Le Jardin du Silence et la Ville du Roy/III/Je clos mes yeux…

La bibliothèque libre.
G. Oudin & Cie (p. 115-116).



XII


Je clos mes yeux… Ma pipe est morte… Bonne nuit.
Je rentre dans mon cœur comme dans un village.
Le chat ronronne auprès du feu ; tranquille bruit !
Et voici les jets d eau d’étranges paysages.

Qui frappe ?… Entrez !… Une révérence… Le temps
Couvert de pluie, de songe et d’histoires lointaines.
Ah ! c’est vous ?… Et je rêve et suis ce bel enfant
Qui regarde, sans les toucher, des porcelaines.


Du lierre et des allées. Nuages ! Un jardin
Dans lequel un rouet file ses aventures.
La belle du Canet a des roses en main
Et des amours et des œillets à la ceinture.

Une cloche. C’est Marie-Blanche de Grignan
Qui prie dans le couvent désert des Ursulines.
Dies iræ. Ô le mélange si troublant
Des cornettes et des robes de mousseline !

Qui joue la comédie au temple de Watteau ?
Cet escalier secret ?… Tout se tait, tout soupire.
Une femme, en tremblant, lit Jean-Jacques Rousseau.
Dans un boudoir Chrétienne d’Aguerre conspire.

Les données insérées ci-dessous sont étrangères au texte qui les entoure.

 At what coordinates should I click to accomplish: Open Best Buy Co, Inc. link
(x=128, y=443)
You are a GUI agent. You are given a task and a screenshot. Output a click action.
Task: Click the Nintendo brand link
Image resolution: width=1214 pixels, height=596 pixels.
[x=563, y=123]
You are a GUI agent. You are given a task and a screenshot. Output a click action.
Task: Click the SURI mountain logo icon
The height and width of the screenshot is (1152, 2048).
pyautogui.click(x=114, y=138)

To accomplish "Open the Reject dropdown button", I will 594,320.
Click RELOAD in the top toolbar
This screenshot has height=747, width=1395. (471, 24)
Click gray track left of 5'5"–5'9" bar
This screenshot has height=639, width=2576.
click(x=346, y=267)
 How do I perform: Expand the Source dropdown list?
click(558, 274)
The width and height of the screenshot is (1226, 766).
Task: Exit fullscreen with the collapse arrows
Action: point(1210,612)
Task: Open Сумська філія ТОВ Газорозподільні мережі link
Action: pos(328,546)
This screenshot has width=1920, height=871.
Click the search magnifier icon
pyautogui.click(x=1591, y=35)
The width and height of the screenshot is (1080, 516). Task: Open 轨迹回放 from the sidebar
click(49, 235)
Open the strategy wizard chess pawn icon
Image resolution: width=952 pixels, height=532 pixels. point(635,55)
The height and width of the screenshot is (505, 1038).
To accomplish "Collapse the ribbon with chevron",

Des miroirs, des transports ! Que j’ai vu de portraits
Et d’abat-jour de soie sur la lampe ravie.
Qui vit sur ce balcon ? Qui dort sous ce cyprès ?
Quel est ce clavecin et quelle est cette amie ?

Musicale langueur du soir provincial
Chargé d’étoiles et d’embruns comme un navire !
Je suis ce bel enfant qui regarde le bal
Des reines de biscuit et des poupées de cire.